[Dataset excerpt]
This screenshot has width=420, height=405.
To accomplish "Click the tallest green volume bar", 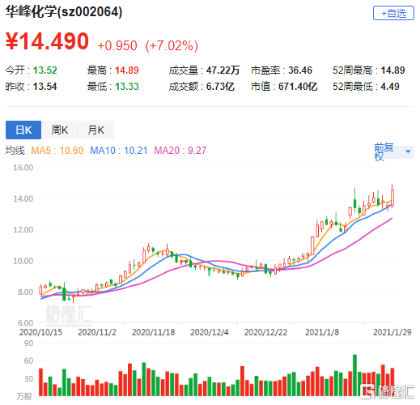I will pos(354,375).
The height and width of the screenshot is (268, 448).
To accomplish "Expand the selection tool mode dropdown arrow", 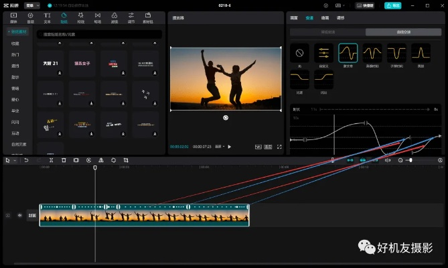I will coord(15,160).
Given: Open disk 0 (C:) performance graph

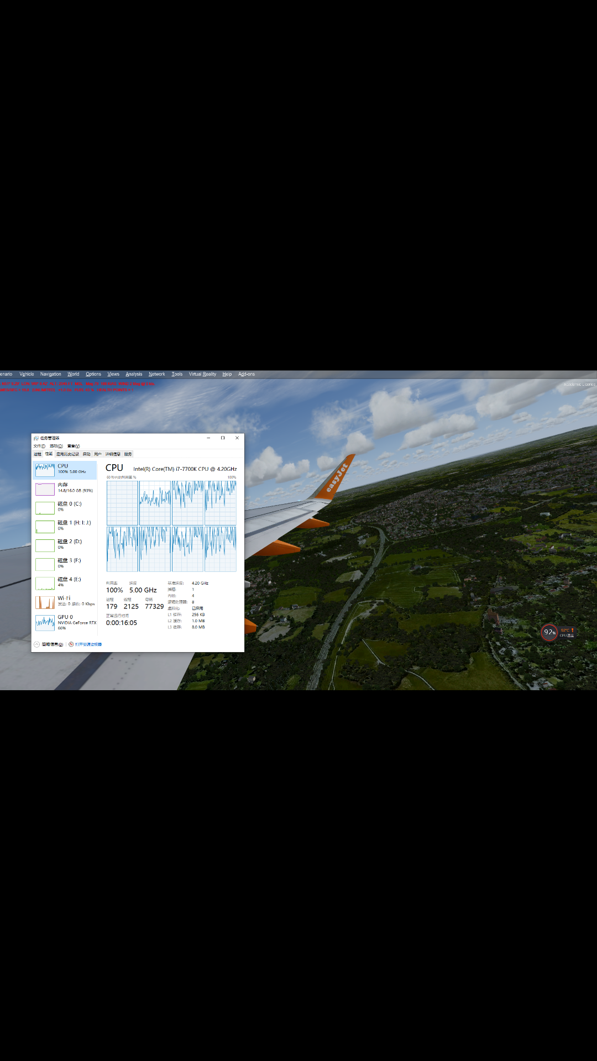Looking at the screenshot, I should point(45,508).
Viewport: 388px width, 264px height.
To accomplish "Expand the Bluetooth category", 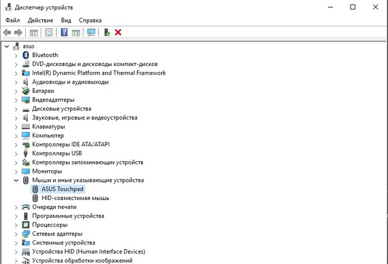I will click(x=16, y=55).
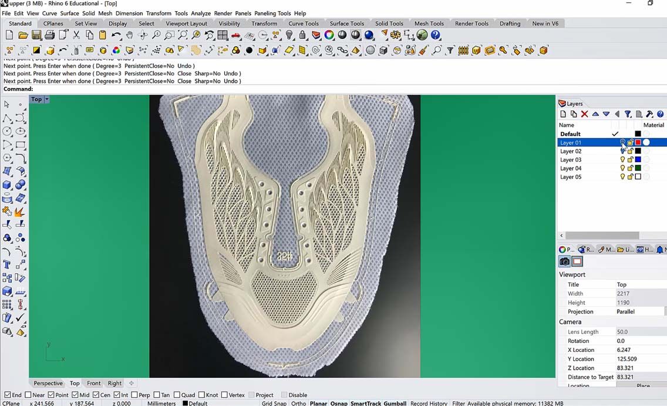Enable the Perp osnap checkbox
The height and width of the screenshot is (406, 667).
coord(134,395)
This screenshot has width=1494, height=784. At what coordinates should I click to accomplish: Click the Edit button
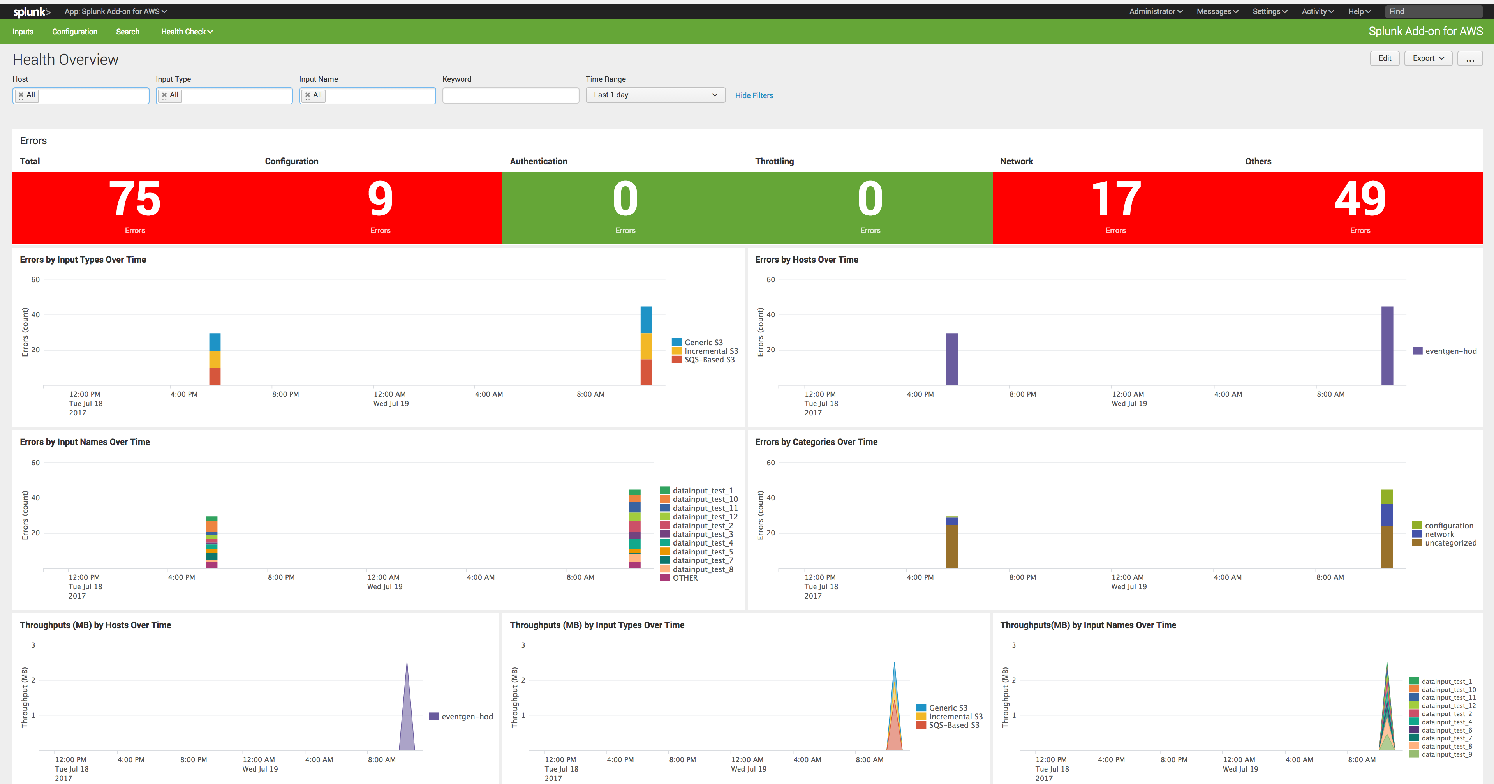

_What you are asked to do:_ Please collect every line of the records above that contains the string "height".

_Correct output:_
This screenshot has width=420, height=405.
The height and width of the screenshot is (268, 448).
Viewport: 388px width, 264px height.
The height and width of the screenshot is (406, 667).
This screenshot has width=1494, height=784. At what coordinates should I click to accomplish: Click the Edit button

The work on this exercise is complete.